> Tasks and exercises:
a - Answer these questions from the post about Yves Rossy's rocket pack, one line each:
(i) What is the greatest height Rossy has reached?
(ii) About how much did his rocket pack cost to develop?
(iii) What speed did the rocket-powered bicycle reach?
b - For each statement, say whether it agrees with the post about Yves Rossy's rocket pack. Answer yes or no, and quote the words from the post that decide it.
(i) Rossy's wing measures 3 metres.
(ii) Rossy's sponsorship deal was with Omega watches.
(iii) The rocket bicycle was slower than Rossy's rocket glider.
c - Reproduce everything in the post about Yves Rossy's rocket pack from "It seems that" down to "that blatantly shouldn’t!".

Sky is the limit for new product design

Published 17 May 2008

Posted by Martyn Day

Article tagged with: design, rendering, visualisation, art-vps

I’m always interested in new forms of transport and thanks to modern product design systems, new materials and a few determined inventors inability to limit their imaginations. The recent BBC news piece on Swiss ‘mentalist’ Yves Rossy’s home made rocket pack really is something else. Basically, the guy leaps out of a plane, his 3 metre wing unfolds and his four rockets ignite and off he goes. He has soared to heights of 8,000 metres at speeds over 100 knots. It’s probably not surprising that Rossy is an ex-military jet fighter pilot and commercial pilot, so he knows a lot about flying. It’s absolutely amazing and normally the kind of thing that’s mentioned in a conversation about the Darwin Awards, where some idiot has removed themselves from the gene-pool by doing something absolutely stupid and deadly, like attaching a rocket to their back, igniting it and flying into the ground.

It seems that he was formerly known as Jet-man but a sponsorship deal with Hublot watches meant he became Fusion-man to coincide with a watch name. Still, hey, you can’t blame him, the damn thing cost about $300,000 to develop.

Mr. Rossy’s madness led me to search for some more you tube fun. Looking for Swiss Rocket-man I found some chap who’d attached a rocket to his bicycle, reaching a speed of 242 Kmph, which is actually faster than Mr. Fusion-man’s rocket glider. The video doesn’t show how he actually managed to brake but we guess he survived. There is something weird happening in Switzerland, seems they will strap a jet engine to anything that blatantly shouldn’t!

> Recorded information:
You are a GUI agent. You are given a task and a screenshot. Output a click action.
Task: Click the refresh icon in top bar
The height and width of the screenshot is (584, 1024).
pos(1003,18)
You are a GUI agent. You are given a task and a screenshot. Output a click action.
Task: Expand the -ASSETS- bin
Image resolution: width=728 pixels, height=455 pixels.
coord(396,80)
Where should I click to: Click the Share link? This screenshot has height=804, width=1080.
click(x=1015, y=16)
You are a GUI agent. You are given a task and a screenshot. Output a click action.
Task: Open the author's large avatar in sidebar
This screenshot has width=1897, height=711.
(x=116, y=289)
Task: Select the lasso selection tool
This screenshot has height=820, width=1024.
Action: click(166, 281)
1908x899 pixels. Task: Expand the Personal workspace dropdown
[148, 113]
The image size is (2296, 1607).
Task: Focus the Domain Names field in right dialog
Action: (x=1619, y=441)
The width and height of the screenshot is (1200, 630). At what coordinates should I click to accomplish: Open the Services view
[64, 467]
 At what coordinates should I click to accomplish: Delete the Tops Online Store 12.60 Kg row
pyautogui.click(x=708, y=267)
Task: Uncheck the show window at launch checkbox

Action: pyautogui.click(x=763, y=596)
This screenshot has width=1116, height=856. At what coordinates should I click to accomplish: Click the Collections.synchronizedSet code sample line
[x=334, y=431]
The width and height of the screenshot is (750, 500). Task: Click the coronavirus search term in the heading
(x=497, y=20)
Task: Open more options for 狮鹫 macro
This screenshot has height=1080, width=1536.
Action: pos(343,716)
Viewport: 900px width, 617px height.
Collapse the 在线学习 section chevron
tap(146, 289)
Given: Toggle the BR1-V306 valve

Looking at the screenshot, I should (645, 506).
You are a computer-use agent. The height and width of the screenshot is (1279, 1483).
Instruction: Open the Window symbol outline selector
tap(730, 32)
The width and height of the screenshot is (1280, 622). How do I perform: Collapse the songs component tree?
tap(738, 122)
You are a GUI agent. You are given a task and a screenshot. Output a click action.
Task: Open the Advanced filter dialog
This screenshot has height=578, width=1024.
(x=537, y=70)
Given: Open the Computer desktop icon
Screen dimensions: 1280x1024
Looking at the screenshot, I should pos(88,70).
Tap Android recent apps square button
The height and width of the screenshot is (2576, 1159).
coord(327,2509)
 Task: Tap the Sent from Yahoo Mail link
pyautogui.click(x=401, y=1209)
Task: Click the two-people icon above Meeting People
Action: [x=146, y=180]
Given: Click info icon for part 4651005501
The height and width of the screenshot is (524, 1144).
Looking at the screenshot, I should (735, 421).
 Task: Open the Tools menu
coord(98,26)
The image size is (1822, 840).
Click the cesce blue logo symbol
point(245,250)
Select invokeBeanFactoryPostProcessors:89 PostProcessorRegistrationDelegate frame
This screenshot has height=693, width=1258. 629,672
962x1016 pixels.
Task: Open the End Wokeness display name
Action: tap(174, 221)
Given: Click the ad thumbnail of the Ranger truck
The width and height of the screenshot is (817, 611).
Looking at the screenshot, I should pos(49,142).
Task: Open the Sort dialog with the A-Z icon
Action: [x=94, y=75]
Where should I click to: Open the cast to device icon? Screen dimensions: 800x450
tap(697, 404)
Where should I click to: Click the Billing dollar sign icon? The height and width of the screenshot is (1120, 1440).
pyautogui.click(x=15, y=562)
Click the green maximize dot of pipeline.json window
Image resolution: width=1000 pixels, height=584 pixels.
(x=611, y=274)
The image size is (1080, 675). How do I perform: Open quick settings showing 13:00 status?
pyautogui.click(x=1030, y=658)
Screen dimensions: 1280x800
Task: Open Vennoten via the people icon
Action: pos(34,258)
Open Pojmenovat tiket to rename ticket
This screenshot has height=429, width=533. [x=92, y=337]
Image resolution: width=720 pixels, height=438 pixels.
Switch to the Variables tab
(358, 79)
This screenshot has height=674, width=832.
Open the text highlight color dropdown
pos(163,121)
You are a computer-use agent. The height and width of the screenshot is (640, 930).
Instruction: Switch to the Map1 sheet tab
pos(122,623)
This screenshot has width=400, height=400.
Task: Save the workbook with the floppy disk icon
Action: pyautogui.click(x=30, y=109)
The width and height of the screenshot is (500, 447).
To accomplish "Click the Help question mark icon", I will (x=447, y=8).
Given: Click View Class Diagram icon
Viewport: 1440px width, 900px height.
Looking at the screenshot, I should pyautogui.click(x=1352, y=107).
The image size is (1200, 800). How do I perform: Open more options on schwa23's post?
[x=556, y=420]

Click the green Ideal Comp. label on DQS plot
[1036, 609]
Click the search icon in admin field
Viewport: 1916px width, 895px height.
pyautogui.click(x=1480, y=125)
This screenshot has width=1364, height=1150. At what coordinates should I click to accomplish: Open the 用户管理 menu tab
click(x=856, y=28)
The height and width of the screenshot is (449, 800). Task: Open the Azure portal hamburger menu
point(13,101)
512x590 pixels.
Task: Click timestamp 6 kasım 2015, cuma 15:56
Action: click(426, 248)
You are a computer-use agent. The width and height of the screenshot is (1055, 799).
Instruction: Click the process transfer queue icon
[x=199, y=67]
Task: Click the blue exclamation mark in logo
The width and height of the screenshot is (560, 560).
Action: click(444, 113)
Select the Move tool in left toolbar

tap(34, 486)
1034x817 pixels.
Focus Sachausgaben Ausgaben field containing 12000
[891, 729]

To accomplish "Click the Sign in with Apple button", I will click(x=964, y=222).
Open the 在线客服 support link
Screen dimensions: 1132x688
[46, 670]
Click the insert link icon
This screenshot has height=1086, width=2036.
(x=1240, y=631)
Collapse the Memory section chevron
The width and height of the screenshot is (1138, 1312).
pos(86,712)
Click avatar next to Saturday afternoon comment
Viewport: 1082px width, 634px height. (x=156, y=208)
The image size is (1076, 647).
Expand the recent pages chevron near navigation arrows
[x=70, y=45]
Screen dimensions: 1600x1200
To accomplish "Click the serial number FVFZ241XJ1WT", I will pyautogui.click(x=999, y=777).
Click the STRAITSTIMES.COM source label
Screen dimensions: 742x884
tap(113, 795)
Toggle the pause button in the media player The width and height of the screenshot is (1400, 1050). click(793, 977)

> Answers to the exercise:
a -
(i) 8,000 metres
(ii) About $300,000
(iii) 242 Kmph

b -
(i) Yes: "his 3 metre wing unfolds"
(ii) No: "a sponsorship deal with Hublot watches"
(iii) No: "which is actually faster than Mr. Fusion-man’s rocket glider"

c -
It seems that he was formerly known as Jet-man but a sponsorship deal with Hublot watches meant he became Fusion-man to coincide with a watch name. Still, hey, you can’t blame him, the damn thing cost about $300,000 to develop.

Mr. Rossy’s madness led me to search for some more you tube fun. Looking for Swiss Rocket-man I found some chap who’d attached a rocket to his bicycle, reaching a speed of 242 Kmph, which is actually faster than Mr. Fusion-man’s rocket glider. The video doesn’t show how he actually managed to brake but we guess he survived. There is something weird happening in Switzerland, seems they will strap a jet engine to anything that blatantly shouldn’t!